For every man that has assaulted me, crushed me, attempted to dominate me, or run me down, there has been his opposite who has lifted me, cheered me on, accepted me and been there for me without wanting anything in return.
I am a huge believer in healthy feminism. A concept where men are not demonised, but the system is. You see the enemy of feminism is not men. It is the systems of patriarchy and misogyny that ultimately lay low both sides. And in my experience women can be the fiercest supporters of these systems, and this I know from
November celebrates men. And indeed, they should be celebrated and we should focus on the issues that surround half the human population. They are tasked with providing, supporting, supplying, but never being allowed to shed a tear in the process of having to survive a hostile world. I know men who have been ripped off in divorces, lost access to their children and been beaten up emotionally and physically. And they have carried on without a word of complaint and while just getting on with it.

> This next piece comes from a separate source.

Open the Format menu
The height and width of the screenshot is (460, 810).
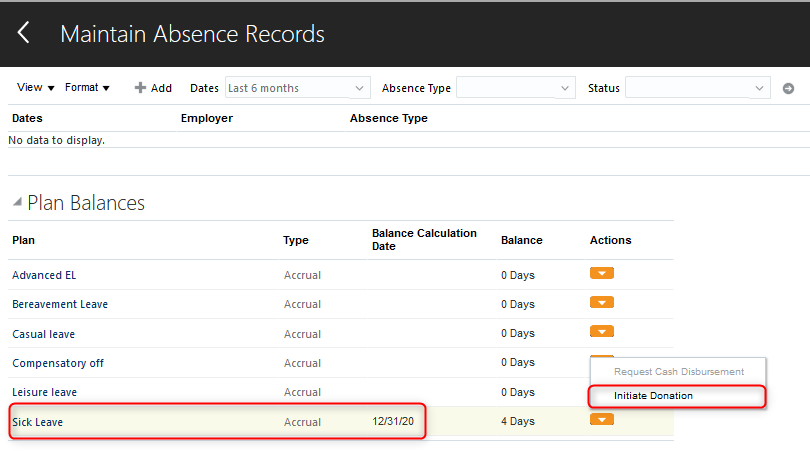tap(87, 88)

To these men, on behalf of all women, I offer my salute. The ones that see women as partners, equals, friends, and champion the cause of a fair society without gender bias. To these men I say thank you and, please, keep going. We see you, we hear you, we acknowledge you. And we hope your tribe grows… for it is you, the good men of the world, who in your quiet, everyday actions of honour and humanity, who are the change we all seek.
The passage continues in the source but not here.